The opportunity to innovate is something that we provide at HIHI. For companies, we connect products with people qualified to test them. For healthcare professionals we provide the support structures to develop ideas that will improve patient care.

HIHI will further support this innovation out with dedicated education programmes available to all HSE staff.

This week HIHI launched a double national call for businesses with new healthcare products. There is a focused call for innovations that address a specific HSE priority theme  – Enabling Positive Aging – and an open call for innovations that address any healthcare need.

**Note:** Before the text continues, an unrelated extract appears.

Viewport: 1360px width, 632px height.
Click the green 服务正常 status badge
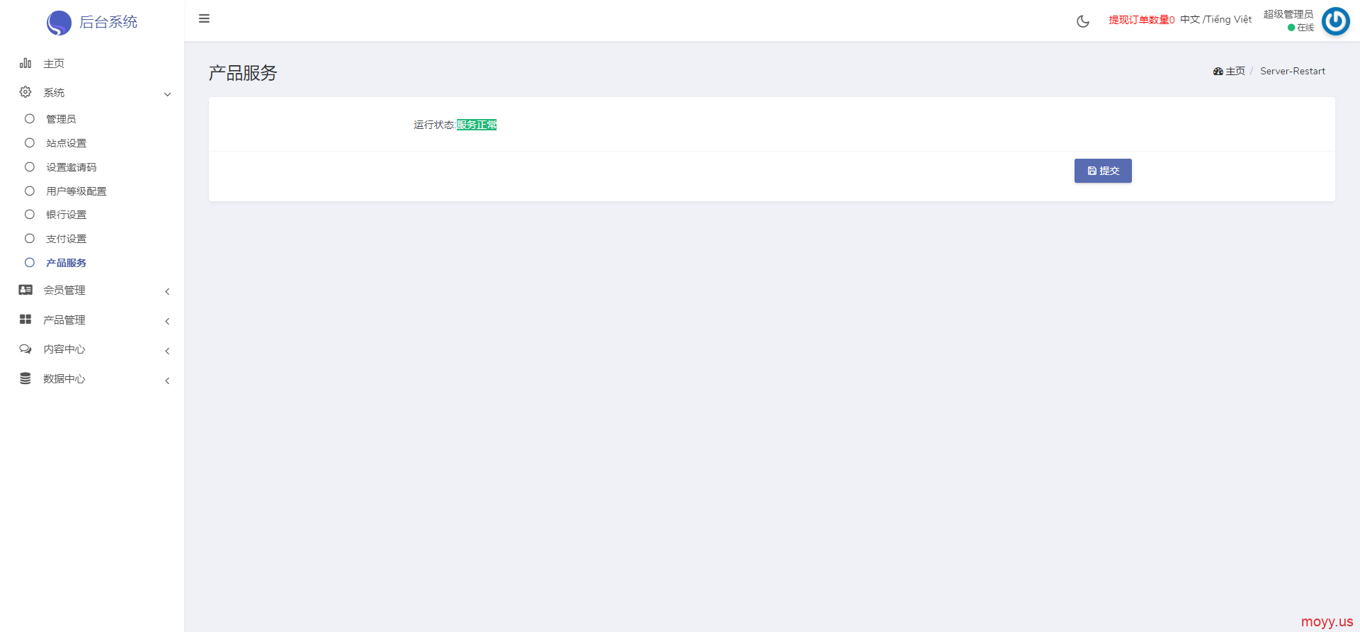click(x=477, y=125)
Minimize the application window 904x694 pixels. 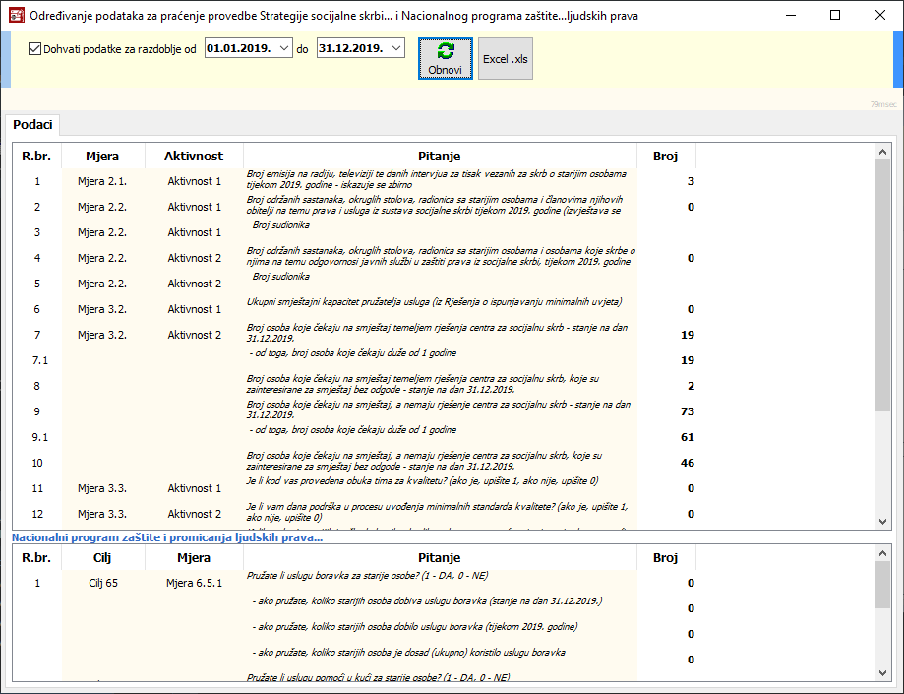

The best applicants will be brought together for a Dragon’s Den style pitch in September, with the winning products fast tracked into Ireland’s health service for study. HIHI offers a powerful quid pro quo. For companies it is the opportunity for pilot and clinical validation studies and for the health service it is early access to innovative products and devices.

The total spend on healthcare in Ireland is among the highest in the OECD. Our healthcare outcomes don’t seem to reflect this level of investment. Something has to change.

Of course extra investment would help, but it’s not a panacea. The move worldwide is towards personalised healthcare that empowers the patient. For instance, TickerFit, a previous HIHI company, with a product used in cardiac rehab enables clinical teams to prescribe, educate and monitor a patient’s recovery from a distance through a wearable device.

Broadly speaking, treatments such as this could mean there are less patients attending hospital and more care takes place in the community. This is the direction that we should be taking our health service in and HIHI can help with that.

The HSE faces many pressures including a rapidly ageing population, rising incidence of long-term conditions, increased costs and budget limitations. The HSE recognises that collaboration with enterprise through HIHI can benefit patient care, patient pathways and outcomes. This is why the HSE is directly involved.

The national call is only one of several ways in which HIHI can help reform and improve the Irish healthcare system. HIHI provides an open door for staff from all parts of the health service that have ideas and solutions to problems they encounter in their work.

Anybody can contact us; our door is open in Cork, Galway and Dublin. We assess ideas and concepts for healthcare innovation from all staff – clinical and non-clinical. We act as mentors, and advise on taking an idea and developing it into a service or product.

The most worthwhile innovation in healthcare will come from the frontline. These busy people just need the opportunity and the encouragement to tap into their own expertise.

For many years now Ireland has been losing some of its most creative healthcare entrepreneurs. Places like the Mayo Clinic in the US can offer integrated clinical practice, education and research and embrace new ideas easily. They recognise the value of Irish creativity.

HIHI will do everything possible to keep these innovators and their innovations here in Ireland. We want to drive the HIHI process across the length and breadth of this country. Irish companies should be able to develop successfully within a system that nurtures and grows indigenous enterprise.

HIHI will ensure that the Irish healthcare system will test their products and services and then leverage these new products and services to the benefit of our patients. HIHI has already made significant progress. We have worked with inspiring Irish entrepreneurs in companies such as ViClarity, TickerFit, Critical Care, FastForm, Complete GP – the list goes on.

When you consider the HIHI national call, just take a moment to reflect on the possibilities that an initiative like HIHI brings. Here is an Irish grown, government backed, good news story in health with potential for change that is boundless.

Prof John R Higgins is Principal Investigator Health Innovation Hub Ireland, UCC Professor of Obstetrics and Gynaecology and Clinical Director Maternity Directorate South/Southwest Hospital Group.